Amanda Knox: The Real Demons In Her Case

The Prosecution Speaks

“Never let the facts get in the way of a good story”.  Mark Twain might have said it, but Italian prosecutor Giuliano Mignini must have it tattooed on some part of himself he sees regularly. For it was Mignini, who over time, made the following claims about the part Amanda Knox played in the death of her flatmate Meredith Kercher, stabbed to death in 2007 in her flat in Perugia, Italy:

*that Knox was part of a satanic cult and that Kercher died in a ritual sacrifice

*that Knox was a sex obsessed harpy who was psychotically jealous of Kercher’s looks

*that Knox liked sex orgies and killed Kercher because her flat mate wouldn’t take part

*that Knox hated Kercher because her flatmate owed her money

*that Kercher surprised Knox in the middle of sex with Rudy Guede (the only person whose DNA was found in Kercher’s room) and was killed as a result

*that Knox stole money from Kercher to pay Guede for drugs and killed Kercher to cover this up

And the list is probably longer than that – these are just the statements provided by a quick trawl of the coverage of the case at the time of Knox’s first trial. I was surprised not to discover Mignini claiming that Knox killed Kercher over who got to eat the last slice of pizza, or over who had the nicest toes.

I would think that reviewing the case, for the appeal that they so vigorously opposed, should have given the prosecution team pause for thought.  Here’s a young woman of previously unblemished reputation, whose greatest confessed crime was smoking marijuana with her boyfriend, turning into the Grand High Witch of all Evil.  Yes, according to Mignini (without a shred of supporting evidence), Knox is a knife-wielding psycho to rival the most twisted of bunny boilers, who got mixed up with drug dealers, satanic cult members and probably high-ranking Nazis if you look closely enough. There was no dirt that Mignini did not fling at Knox, some of it plain ridiculous and some of it contradictory. You would have thought that when the appeal came up, the members of the prosecution team would have quietly decided that it might be best not to dredge up these far-fetched accusations, lest they run the risk of looking a bit psycho themselves.

The Prosecution Is Obsessed, Perhaps Possessed

Let us also remember that Mignini is now in prison, serving a sentence of 16 months for illegal phone tapping. This offence was committed during his overzealous investigation of the The Monster of Florence case. Mignini claims – guess what? – that these killings (16 in all, committed between 1968 and 1985) were also the work of a satanic cult. Once again, there is absolutely no concrete evidence for this claim. You might be tempted to think that Mignini is a man possessed by demons of his own instead of possessing the reasoned deductive qualities required of a prosecution attorney.

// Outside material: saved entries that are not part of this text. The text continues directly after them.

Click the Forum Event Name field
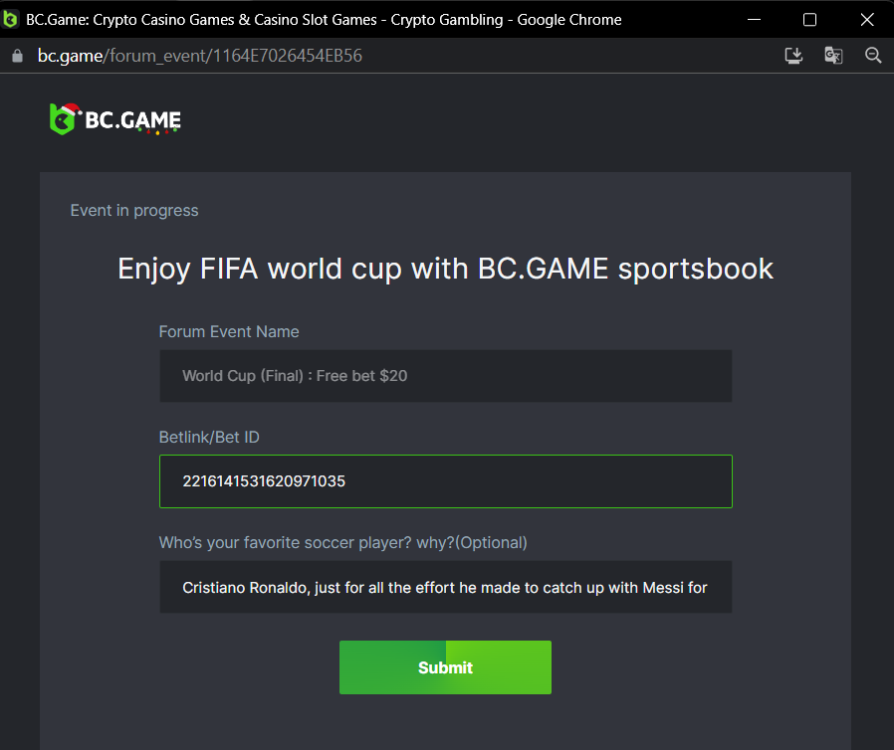click(445, 376)
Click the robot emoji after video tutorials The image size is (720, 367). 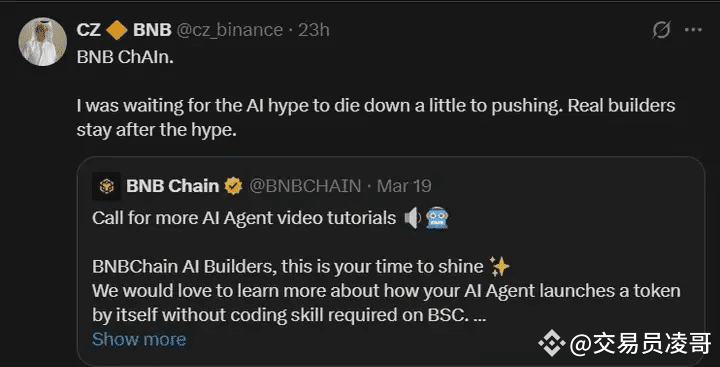[x=437, y=218]
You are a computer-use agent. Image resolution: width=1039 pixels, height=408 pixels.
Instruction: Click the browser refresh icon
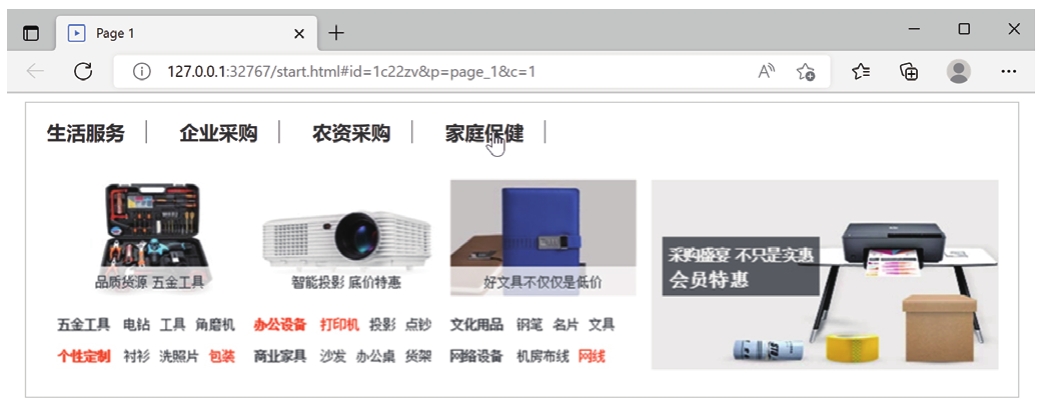83,72
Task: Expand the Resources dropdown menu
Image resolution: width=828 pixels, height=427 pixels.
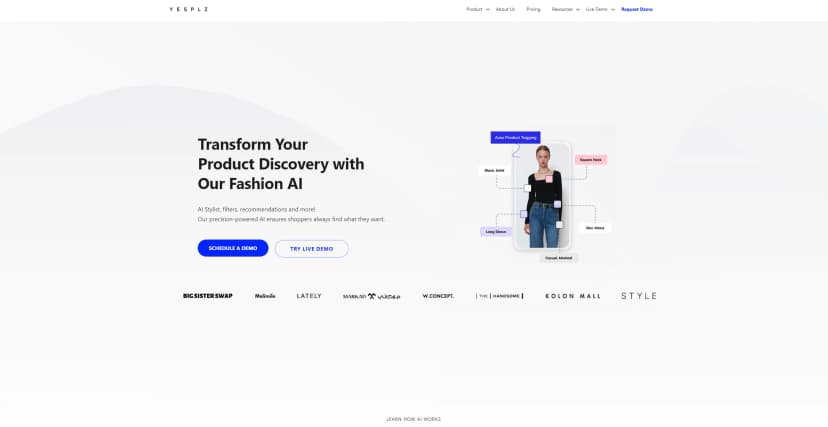Action: tap(566, 10)

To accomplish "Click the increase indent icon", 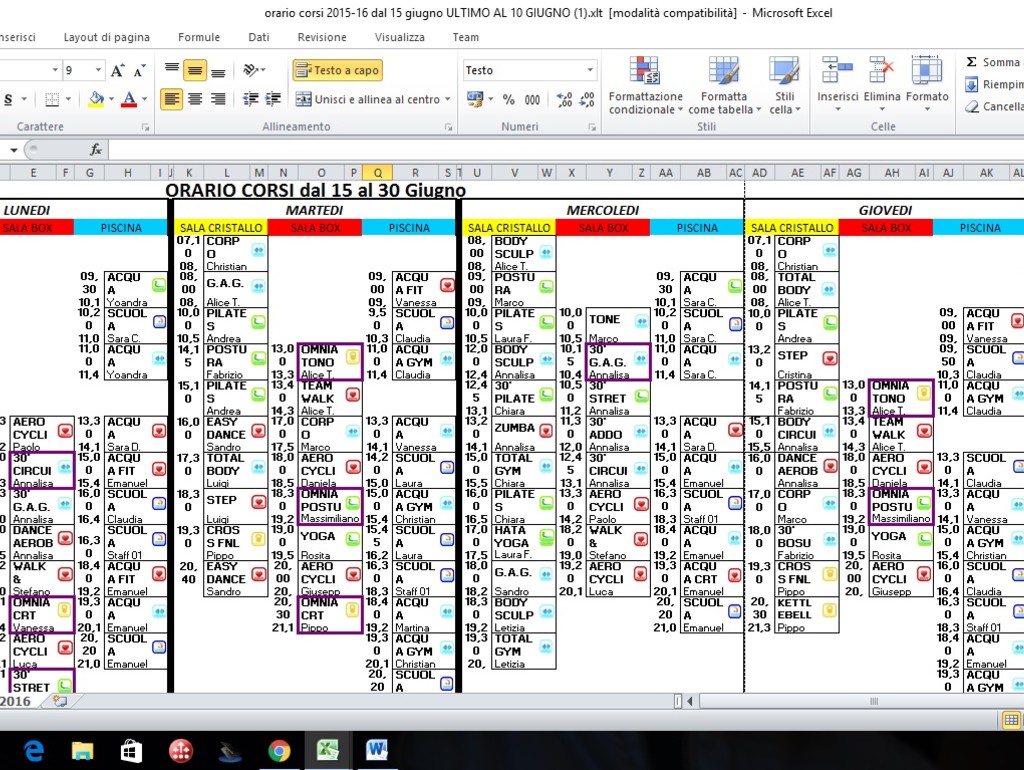I will (x=272, y=99).
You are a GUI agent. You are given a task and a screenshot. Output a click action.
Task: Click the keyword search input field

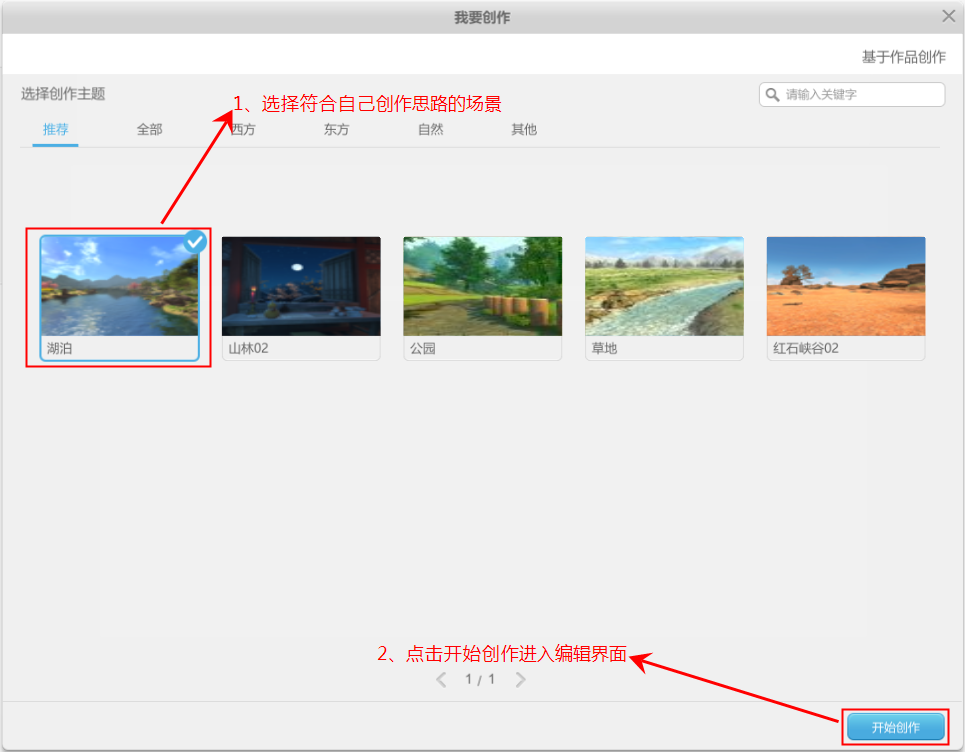point(860,94)
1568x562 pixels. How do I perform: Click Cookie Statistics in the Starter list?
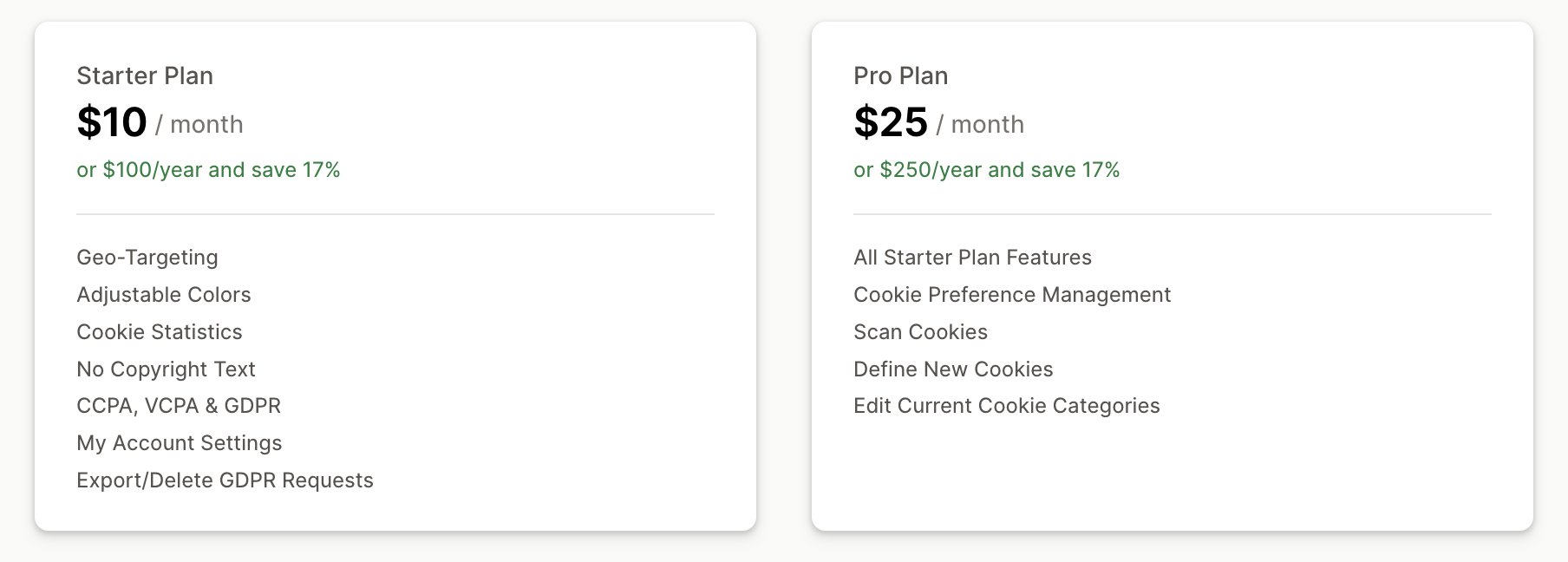pos(160,332)
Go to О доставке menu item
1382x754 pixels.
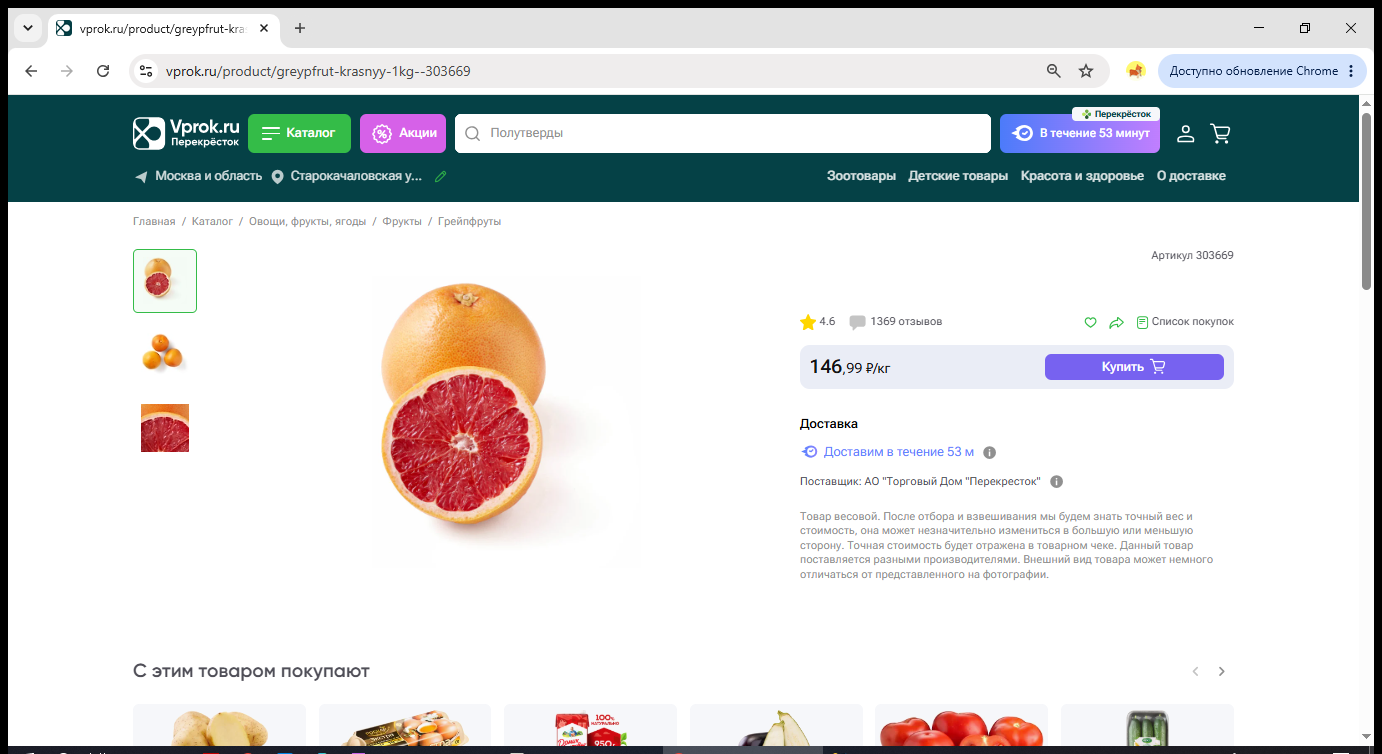[1191, 176]
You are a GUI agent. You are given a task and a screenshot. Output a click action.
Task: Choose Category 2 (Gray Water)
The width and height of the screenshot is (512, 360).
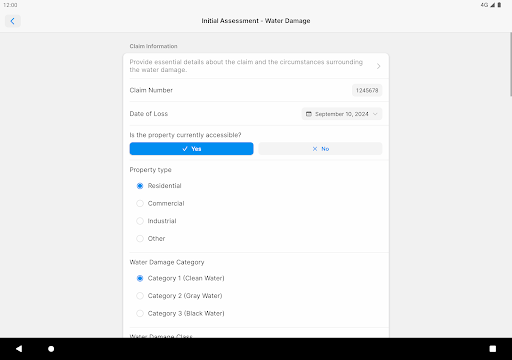(x=140, y=296)
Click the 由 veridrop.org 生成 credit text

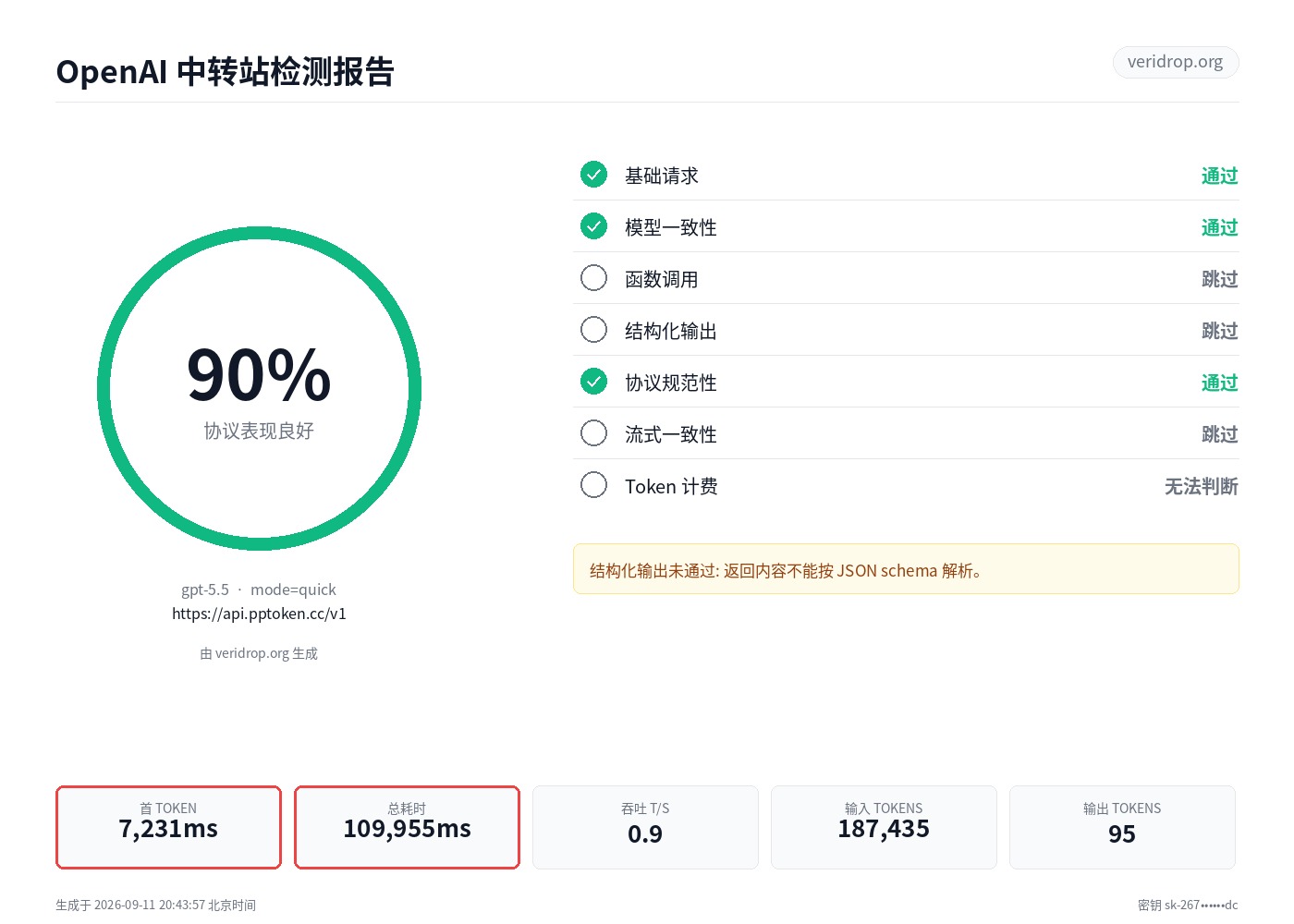(259, 653)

But despite all of this, or perhaps because of it, the prosecution (along with other actors in the case) adopted Twain’s recommendation and didn’t let the truth get in the way of their good story.  Carlo Pacelli representing Patrick Lumumba – a bar owner Knox implicated at one point during her interrogation – said that Knox was “a demonic, satanic, diabolical she-devil”. Just in case the jury missed the point, he also called her “an explosive mix of drugs, sex and alcohol” which makes it sound as though Knox could have committed murder merely by allowing herself to detonate somewhere in the vicinity of Kercher’s room.

The Prosecution Fails

This kind of hyperbole worked once. At the time of the original trial the media (and not just the Italian media) couldn’t get enough of this salacious nonsense. Mignini’s fantasies coupled with Knox’s good looks and the fact she had a gorgeous Italian boyfriend meant that the stories were printed and reprinted so often that they started to sound reasonable. Repeat something often enough and it becomes the truth, at least for a while. Second time around and we seemed to have awoken from the collective hysteria that often grips us in the aftermath of a sensational killing. The prosecutors could say what they liked.  We looked at Knox and this time we didn’t see a witch.  We saw a tired and desperate young woman and so did the jury. With the DNA evidence discredited and the conflicting witness testimonies exposed, the jury saw Mignini’s “facts” for what they were and found Knox innocent, along with her boyfriend Sollecito, who has also continually protested his innocence.

As for Mignini, he’s appealing his own sentence.  Let’s hope the jury takes a look and sees him for what he is too – a man who never let the facts get in the way of sending an innocent young couple to jail.